Kisah Ramadhan Baginda Nabi Muhammad SAW, di Balik Perihnya Menahan Lapar Puasa
Kisah Nabi Muhammad dalam bulan ramadhan--
Pada hari kesembilan bulan Ramadan, matahari yang mulai merangkak menuju titik kulminasi Kota Madinah tampak bersiap. Sepuluh ribu orang tampak berbaris dan panas yang memanggang dan perut perih karena puasa tidak menyurutkan semangat mereka.
Setelah memanjatkan doa dan berkhotbah sebentar, Rasulullah SAW kemudian memimpin pasukan itu bergerak menuju Makkah. Ketika sampai di perbatasan Rasulullah SAW meminta untuk menyalakan api di atas bukit-bukit yang mengelilingi Makkah.
Penduduk Makkah ketakutan melihat besarnya pasukan Nabi Muhammad SAW dan menganggap bahwa ribuan obor itu akan membakar kota mereka. Hingga kalangan Quraisy pun tak mampu menghadapi pasukan tersebut dan mereka hanya bisa pasrah.
Hingga tiba memasuki kota Makkah dengan penuh wibawa dan tanpa adanya perlawanan serta pertumpahan darah.
Mula-mula, Beliau memasuki pelataran Ka'bah, bertawaf, mencium hajar aswad, bersembahyang di Ka'bah, dan menghancurkan ratusan patung dewa-dewa Arab di sekitar rumah ibadah itu.

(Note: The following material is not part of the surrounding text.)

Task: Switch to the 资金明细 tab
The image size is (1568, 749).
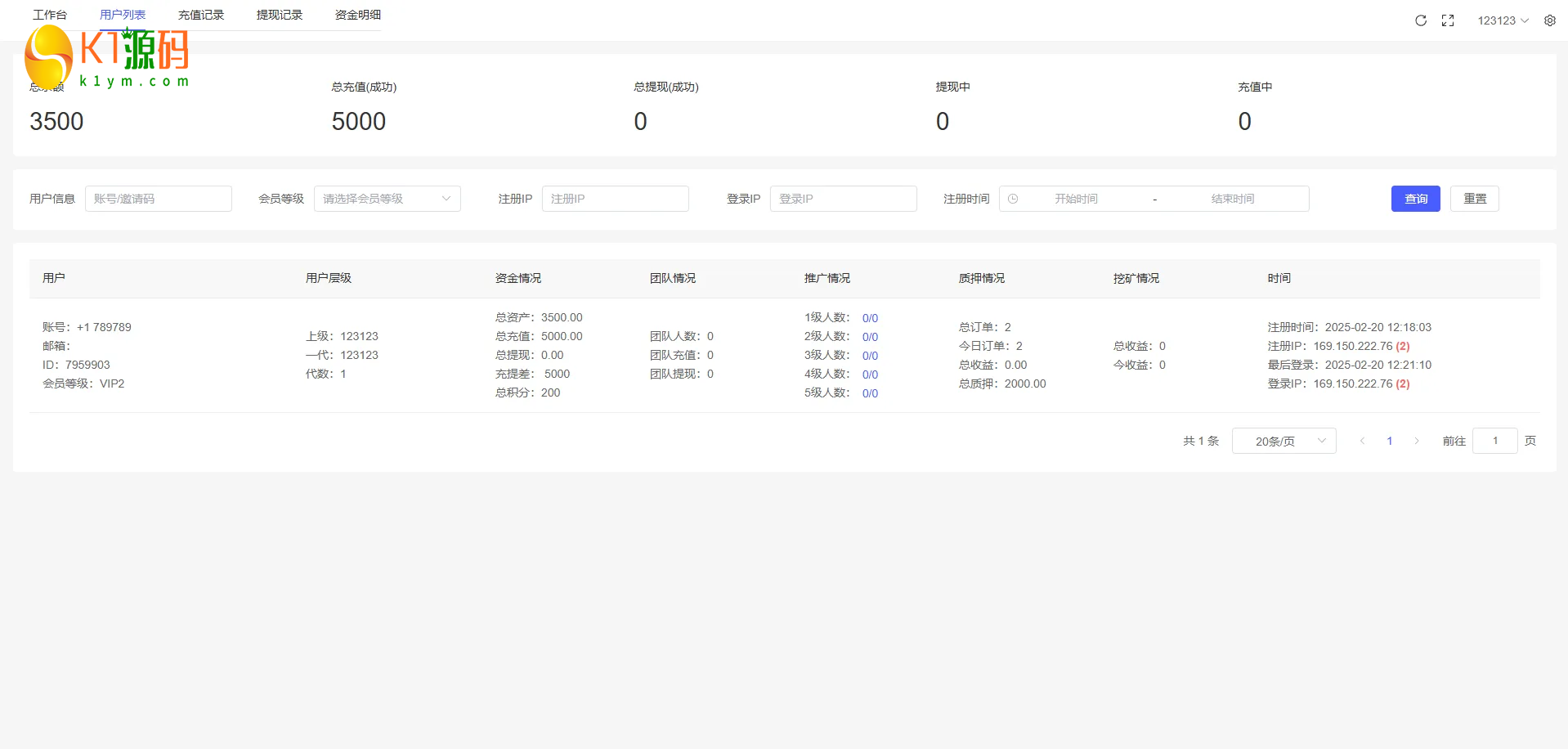Action: coord(358,15)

Setelah itu Rasulullah SAW pun akhirnya menerima baiat sumpah setia dari penduduk Makkah.
Tak lebih dari dua tahun kemudian, sejumlah utusan klan tiba dari seluruh penjuru semenanjung Arab untuk menyatakan bergabung dengan Nabi Muhammad SAW. Pada tahun ini pula (10H/632M), Rasulullah SAW melaksanakan ibadah haji yang terakhir.